» TASK: Write out the rows from the line containing "Describe the element" through the end of the rows as a JSON list of strings, one string per line, with blank lines skipped. Leave the pictures out.

[DATA TO PROCESS — start]

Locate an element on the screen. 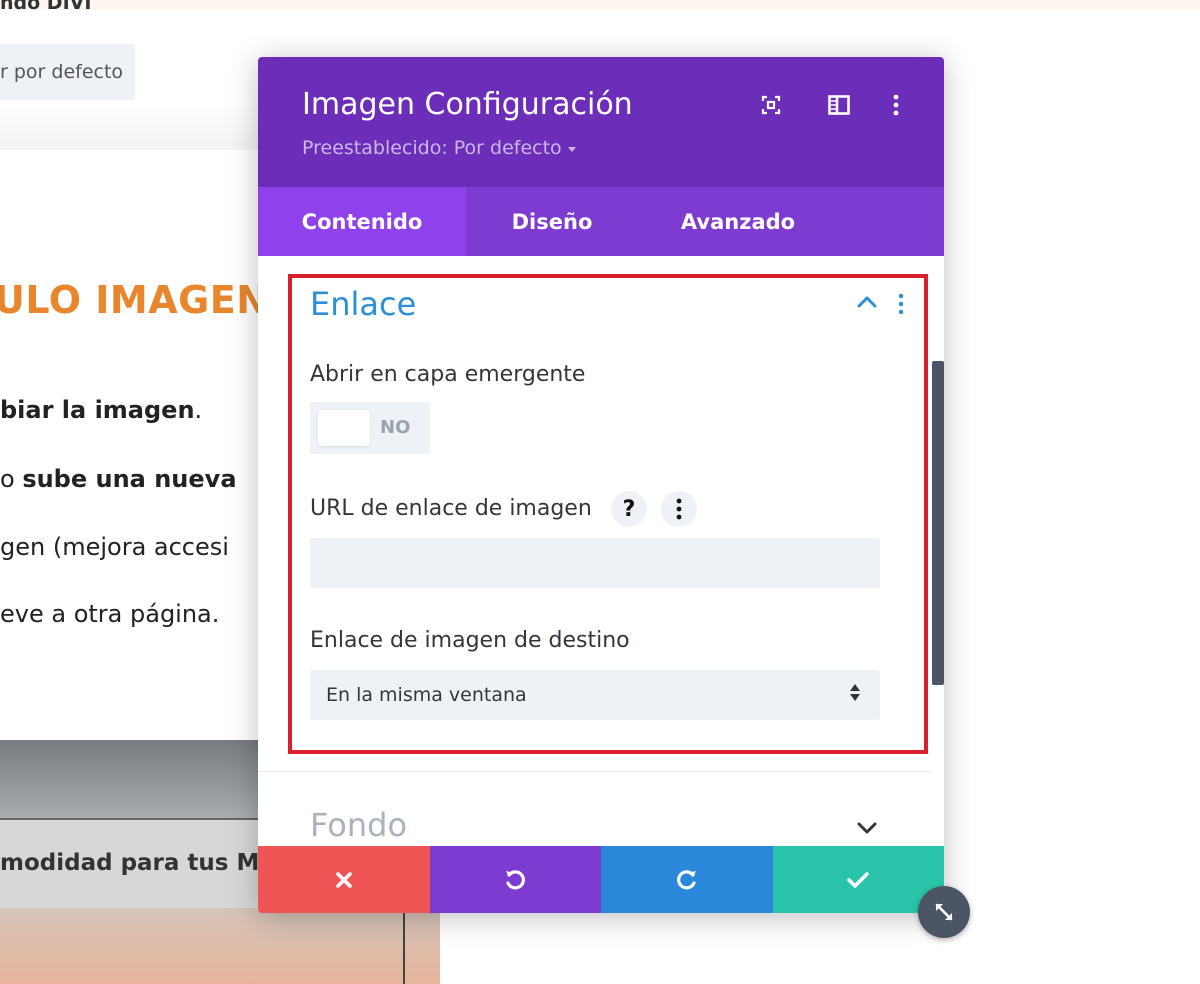 This screenshot has width=1200, height=984. tab-diseno: Diseño is located at coordinates (552, 222).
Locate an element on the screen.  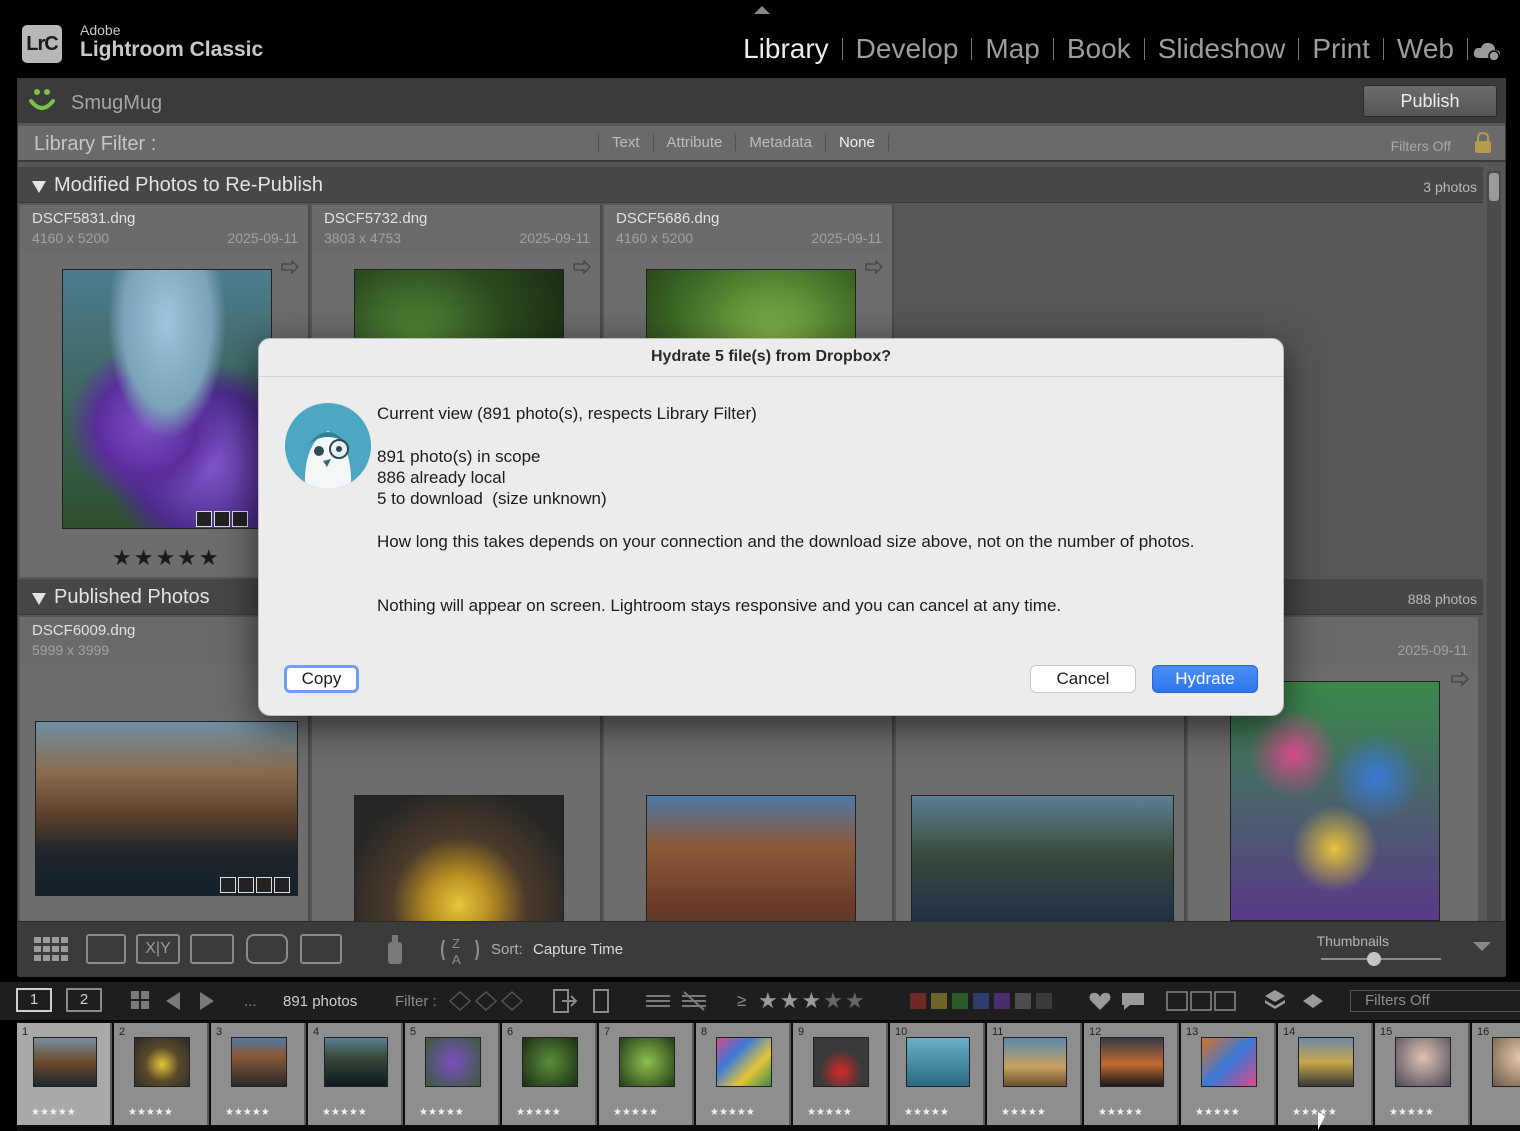
filmstrip-thumb: 12 ★★★★★ is located at coordinates (1132, 1074).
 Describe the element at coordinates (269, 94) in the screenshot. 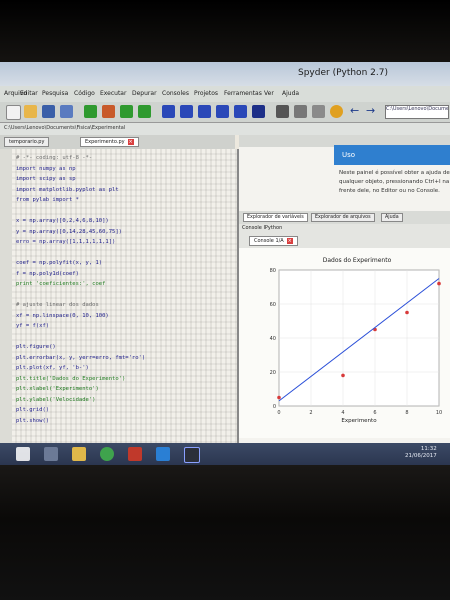

I see `menu-ver: Ver` at that location.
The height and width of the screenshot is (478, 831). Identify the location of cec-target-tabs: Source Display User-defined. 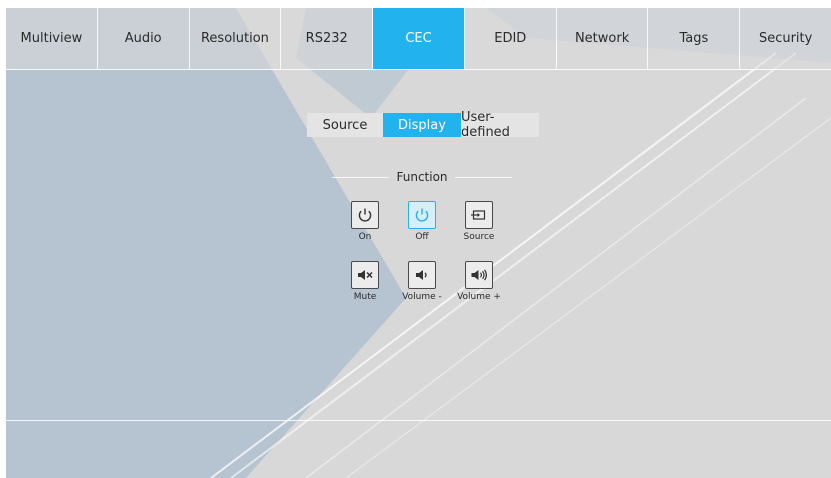
(423, 125).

[DATA TO PROCESS — finish]

» EXPECTED ANSWER:
[
  " Describe the element at coordinates (269, 94) in the screenshot. ",
  "I see `menu-ver: Ver` at that location.",
  "The height and width of the screenshot is (478, 831). Identify the location of cec-target-tabs: Source Display User-defined. ",
  "(423, 125)."
]